J Clin Lipidol. 2025 Nov 15:S1933-2874(25)00515-X. doi: 10.1016/j.jacl.2025.11.009. Online ahead of print.
ABSTRACT
BACKGROUND: While cholesterol-lowering trials have consistently demonstrated cardiovascular disease (CVD) benefits, some observational studies showed an elevated mortality risk from all-cause, CVD, and cancer in those with low total cholesterol (TC).
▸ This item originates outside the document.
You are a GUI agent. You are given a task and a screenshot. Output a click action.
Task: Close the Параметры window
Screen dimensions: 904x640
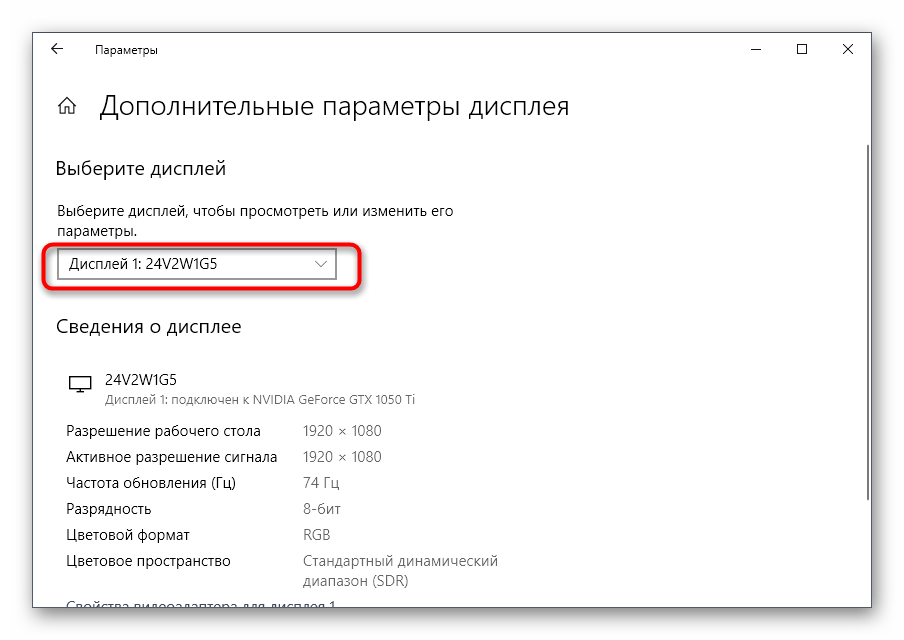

This inconsistency is likely due to confounding.
OBJECTIVE: We explored potential confounders through various analytical approaches such as exclusion and adjustment.
METHODS: Using data from the Japan Multi-Institutional Collaborative Cohort (J-MICC) study, we analyzed all-cause, CVD, and cancer mortality in individuals aged 35 to 69, not on cholesterol-lowering medication at baseline. We applied cohort-stratified Cox proportional hazards models to estimate the hazard ratio (HR) and 95% CI of the lowest TC group (<160 mg/dL) in reference to 160 to <200 mg/dL, after excluding self-reported CVD and cancer at baseline.
RESULTS: A total of 55,677 participants were followed over 10.1 years. Initially, the lowest TC group, compared to the reference group, had significantly elevated risks for all-cause and cancer mortality. Excluding liver diseases and adjusting for serum albumin at baseline attenuated the association to non-significant; HR (95% CI) of all-cause, cancer mortality in men: 1.37 (0.99-1.87), 1.06 (0.66-1.71), respectively. The corresponding values for women were 0.96 (0.46-2.02), 1.39 (0.58-3.34). For CVD mortality, the HR in men with low TC remained elevated, while women were nonsignificant regardless of liver diseases exclusion and albumin-adjustment.
CONCLUSION: Elevated all-cause and cancer mortality in low TC individuals was likely confounded by baseline liver diseases and serum albumin. Further research is needed to identify additional confounders.
PMID:41484028 | DOI:10.1016/j.jacl.2025.11.009